Commerce Ministry for imposing anti-dumping duty on a chemical from four nations

The commerce ministry‘s investigation arm DGTR has recommended imposition of anti-dumping duty on caustic soda, used in diverse industrial sectors, for five years from Japan, Iran, Qatar and Oman, to guard domestic players from cheap imports. The Directorate General of Trade Remedies (DGTR) has recommended the duty after concluding in its probe that the product has been exported at dumped prices into India, which impacted the domestic industry.

“The authority considers it necessary to recommend imposition of definitive anti-dumping duty…for a period of five (5) years on all imports of the goods…from Japan, Iran, Oman and Qatar from the date of notification to be issued in this regard by the central government,” the directorate has said in a notification.

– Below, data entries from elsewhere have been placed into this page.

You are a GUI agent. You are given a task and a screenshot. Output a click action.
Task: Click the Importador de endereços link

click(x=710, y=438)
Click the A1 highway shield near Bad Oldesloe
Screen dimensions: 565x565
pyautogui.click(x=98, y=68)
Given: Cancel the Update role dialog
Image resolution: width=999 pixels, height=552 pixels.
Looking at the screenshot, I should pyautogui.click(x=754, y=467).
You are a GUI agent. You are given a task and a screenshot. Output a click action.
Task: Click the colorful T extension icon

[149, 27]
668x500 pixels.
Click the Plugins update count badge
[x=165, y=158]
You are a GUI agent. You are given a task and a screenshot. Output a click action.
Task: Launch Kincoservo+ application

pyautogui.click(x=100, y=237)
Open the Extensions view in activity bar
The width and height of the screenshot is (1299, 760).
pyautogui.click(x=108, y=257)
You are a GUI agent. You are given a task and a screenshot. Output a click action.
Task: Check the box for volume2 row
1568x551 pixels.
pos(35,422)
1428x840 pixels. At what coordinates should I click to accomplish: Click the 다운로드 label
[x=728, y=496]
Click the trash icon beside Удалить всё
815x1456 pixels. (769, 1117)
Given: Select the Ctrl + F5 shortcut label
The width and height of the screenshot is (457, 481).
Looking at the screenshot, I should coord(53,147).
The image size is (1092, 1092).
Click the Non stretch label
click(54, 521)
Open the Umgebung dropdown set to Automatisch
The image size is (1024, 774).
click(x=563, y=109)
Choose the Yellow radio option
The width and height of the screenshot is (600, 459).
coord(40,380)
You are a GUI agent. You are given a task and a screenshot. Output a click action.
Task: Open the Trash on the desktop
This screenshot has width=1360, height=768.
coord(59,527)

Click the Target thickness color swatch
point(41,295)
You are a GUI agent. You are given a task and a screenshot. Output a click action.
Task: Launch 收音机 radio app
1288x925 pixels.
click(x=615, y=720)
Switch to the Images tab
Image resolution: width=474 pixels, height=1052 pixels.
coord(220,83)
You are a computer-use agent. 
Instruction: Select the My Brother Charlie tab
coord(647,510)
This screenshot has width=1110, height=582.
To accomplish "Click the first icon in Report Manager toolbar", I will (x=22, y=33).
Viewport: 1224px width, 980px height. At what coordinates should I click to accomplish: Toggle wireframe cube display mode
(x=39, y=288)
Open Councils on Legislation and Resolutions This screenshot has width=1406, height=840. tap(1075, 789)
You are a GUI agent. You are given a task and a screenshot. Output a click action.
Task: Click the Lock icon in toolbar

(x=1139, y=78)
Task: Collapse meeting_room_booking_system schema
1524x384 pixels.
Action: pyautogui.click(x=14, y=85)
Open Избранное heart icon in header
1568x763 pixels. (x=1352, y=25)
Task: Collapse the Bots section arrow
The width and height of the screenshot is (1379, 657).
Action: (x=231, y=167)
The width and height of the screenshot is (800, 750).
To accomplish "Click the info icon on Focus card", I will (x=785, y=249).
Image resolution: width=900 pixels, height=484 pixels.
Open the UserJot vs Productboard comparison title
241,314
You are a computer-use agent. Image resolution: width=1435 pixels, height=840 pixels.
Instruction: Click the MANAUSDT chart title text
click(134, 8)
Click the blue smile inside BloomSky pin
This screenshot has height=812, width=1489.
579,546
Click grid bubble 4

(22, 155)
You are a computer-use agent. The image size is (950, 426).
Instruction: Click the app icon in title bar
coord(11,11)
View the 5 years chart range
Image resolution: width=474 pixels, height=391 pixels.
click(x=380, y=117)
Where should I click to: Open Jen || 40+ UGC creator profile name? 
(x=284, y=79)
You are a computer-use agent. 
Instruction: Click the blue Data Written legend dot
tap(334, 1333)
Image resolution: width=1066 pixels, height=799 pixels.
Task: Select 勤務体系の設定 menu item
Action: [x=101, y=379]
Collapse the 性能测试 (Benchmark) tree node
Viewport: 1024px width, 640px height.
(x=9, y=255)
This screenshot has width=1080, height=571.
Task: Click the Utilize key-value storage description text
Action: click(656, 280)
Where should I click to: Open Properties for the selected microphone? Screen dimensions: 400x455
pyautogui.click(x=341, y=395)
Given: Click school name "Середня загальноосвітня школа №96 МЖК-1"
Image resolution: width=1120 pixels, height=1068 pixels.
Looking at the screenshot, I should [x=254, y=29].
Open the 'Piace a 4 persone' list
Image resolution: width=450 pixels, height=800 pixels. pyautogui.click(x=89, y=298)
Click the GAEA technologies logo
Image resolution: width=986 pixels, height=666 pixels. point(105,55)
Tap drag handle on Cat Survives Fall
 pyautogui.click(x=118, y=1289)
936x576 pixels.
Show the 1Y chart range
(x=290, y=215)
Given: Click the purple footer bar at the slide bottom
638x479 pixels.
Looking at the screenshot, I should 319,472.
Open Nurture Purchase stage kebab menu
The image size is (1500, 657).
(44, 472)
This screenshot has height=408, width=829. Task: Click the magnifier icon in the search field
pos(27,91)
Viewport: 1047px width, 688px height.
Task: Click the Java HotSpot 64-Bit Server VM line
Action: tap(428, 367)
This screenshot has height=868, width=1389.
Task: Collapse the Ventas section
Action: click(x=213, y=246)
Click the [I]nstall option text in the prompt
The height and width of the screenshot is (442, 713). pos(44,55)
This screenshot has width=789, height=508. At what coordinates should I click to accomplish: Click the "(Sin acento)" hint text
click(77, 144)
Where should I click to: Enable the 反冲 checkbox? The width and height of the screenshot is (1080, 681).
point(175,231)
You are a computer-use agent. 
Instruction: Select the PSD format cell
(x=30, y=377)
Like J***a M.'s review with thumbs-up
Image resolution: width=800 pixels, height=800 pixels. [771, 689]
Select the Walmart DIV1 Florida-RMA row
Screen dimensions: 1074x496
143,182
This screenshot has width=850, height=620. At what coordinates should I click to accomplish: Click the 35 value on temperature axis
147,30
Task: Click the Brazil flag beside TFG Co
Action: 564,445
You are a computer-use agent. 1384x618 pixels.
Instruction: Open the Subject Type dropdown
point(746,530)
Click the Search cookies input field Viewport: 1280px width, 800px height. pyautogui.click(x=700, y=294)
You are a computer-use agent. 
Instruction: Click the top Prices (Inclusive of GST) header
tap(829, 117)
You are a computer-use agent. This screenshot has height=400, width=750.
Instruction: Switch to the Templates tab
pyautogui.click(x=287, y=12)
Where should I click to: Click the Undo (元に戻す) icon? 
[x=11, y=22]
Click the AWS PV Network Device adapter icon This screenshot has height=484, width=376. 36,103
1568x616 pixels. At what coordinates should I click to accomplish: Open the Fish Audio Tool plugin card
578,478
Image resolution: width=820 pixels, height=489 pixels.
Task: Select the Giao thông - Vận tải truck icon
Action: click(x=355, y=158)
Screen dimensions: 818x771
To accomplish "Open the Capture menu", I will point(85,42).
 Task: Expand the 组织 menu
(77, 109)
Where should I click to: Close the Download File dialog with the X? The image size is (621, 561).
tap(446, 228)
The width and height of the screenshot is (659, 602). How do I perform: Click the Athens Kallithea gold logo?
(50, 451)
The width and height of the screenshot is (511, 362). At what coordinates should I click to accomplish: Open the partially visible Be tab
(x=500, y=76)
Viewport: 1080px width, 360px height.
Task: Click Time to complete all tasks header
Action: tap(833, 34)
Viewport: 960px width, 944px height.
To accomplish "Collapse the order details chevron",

DGTR had conducted the probe following a complaint from Alkali Manufacturers Association of India (AMAI), which had requested for a probe.

The recommended duty ranges between USD 8.32-8.61 per Dry Metric Tonne (DMT). The finance ministry takes the final decision to impose duty.

“The authority is of the view that imposition of anti-dumping is required to offset dumping and injury,” the notification said.

The imposition of anti-dumping duty is permissible under the World Trade Organization (WTO) regime.

The duty is aimed at ensuring fair trading practices and creating a level-playing field for domestic producers vis-a-vis foreign producers and exporters.